Children and young criminals in Soviet cities (1923)

Boris Cederholm was a Finnish diplomat who travelled frequently in Soviet Russia. Cederholm was later arrested and interrogated by the CHEKA and detained in the gulag system. He wrote about these experiences in a 1929 book. Here, Cederholm reflects on the orphans, street children and young criminals he observed in Soviet cities in 1923-25:

“Petrograd, and still more Moscow, astonish the newly arrived foreigner by their swarms of hooligans and uncared-for children. In many public places in Soviet Russia, placards are hung up bearing the words: ‘Children are the flowers of our life’. From time to time a sentimental, moving article is published in the Soviet papers, inviting people to subscribe [donate] to children’s colonies and refuges. All this is humbug, pretty fancy, theory. As if people could possibly be expected to subscribe when the whole population has been impoverished! There are many children who are uncared-for because they have no parents.

The colonies for juvenile offenders and the ordinary prisons are filled to the brim with young criminals. I myself in Moscow and Petrograd saw dozens of little girls engaged in prostitution in broad daylight and continually saw small boys of 12 or 13 taking cocaine.

I was returning from Tsarskoe Selo late one evening by the suburban railway. The compartment was crammed full of ragged boys of 12 or under, who conversed on sexual subjects with frank cynicism. The guard made a sign to me to leave the compartment and suggested that I should move to another carriage. “It’s dirtier there but it’s safer”, he said. “Those boys are a pack of ruffians; they wouldn’t stop at murder.

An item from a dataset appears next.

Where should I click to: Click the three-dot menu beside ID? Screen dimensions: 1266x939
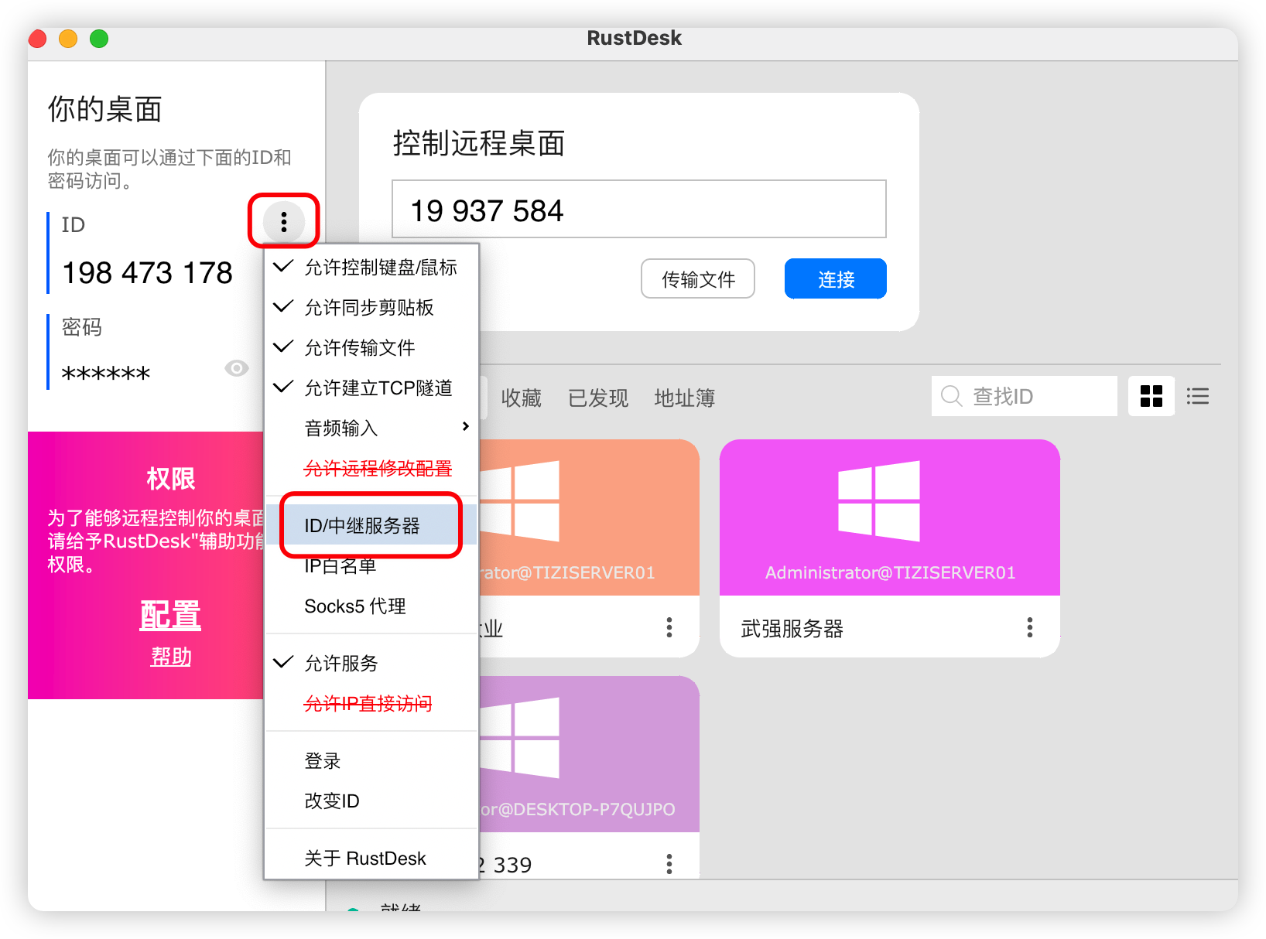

They all take cocaine”…

In the alleys of Petrograd and Moscow, child criminals in regular gangs fall upon any at all decently dressed woman and extort money from her by threatening to pour acids on her face or to bite her in order to infect her with venereal disease. A lady of my acquaintance was set upon at 11 o’clock one night near the Alexandrovsky market by a crowd of small girls and boys, who threatened to let loose typhus germs, specially preserved in a small box, on her fur coat. She ransomed herself for five roubles and thought she had got off very lightly.

According to official statistics for the year 1925, there were nearly a million orphan children in Soviet Russia, maintained in 2,500 different refuges and homes. But these statistics tell us nothing of the children who… are left to themselves and return to their parents only to sleep, and that not always.

Owing to the peculiarities of the Soviet system of life, the majority of parents find it quite impossible to look after their children. Both husband and wife are on duty, or at work, from morning till evening. On their return from work they have to fetch wood, take their turn at the kitchen range and cook the dinner. Then they have to hurry off to some election meeting or to a lecture or to the party school. Everything connected with Communist propaganda is obligatory…

These people make a living as best they can by means of casual labour, involving a prolonged absence from home. When to all this is added the fact that several families live in one flat – families of entirely different social position and educational level – it will be understood that there is a menacing increase in the numbers of uncared-for children, child criminals, their immature minds infected by the sin-laden atmosphere of a great city, demoralised by years of revolution, anarchy and terror.”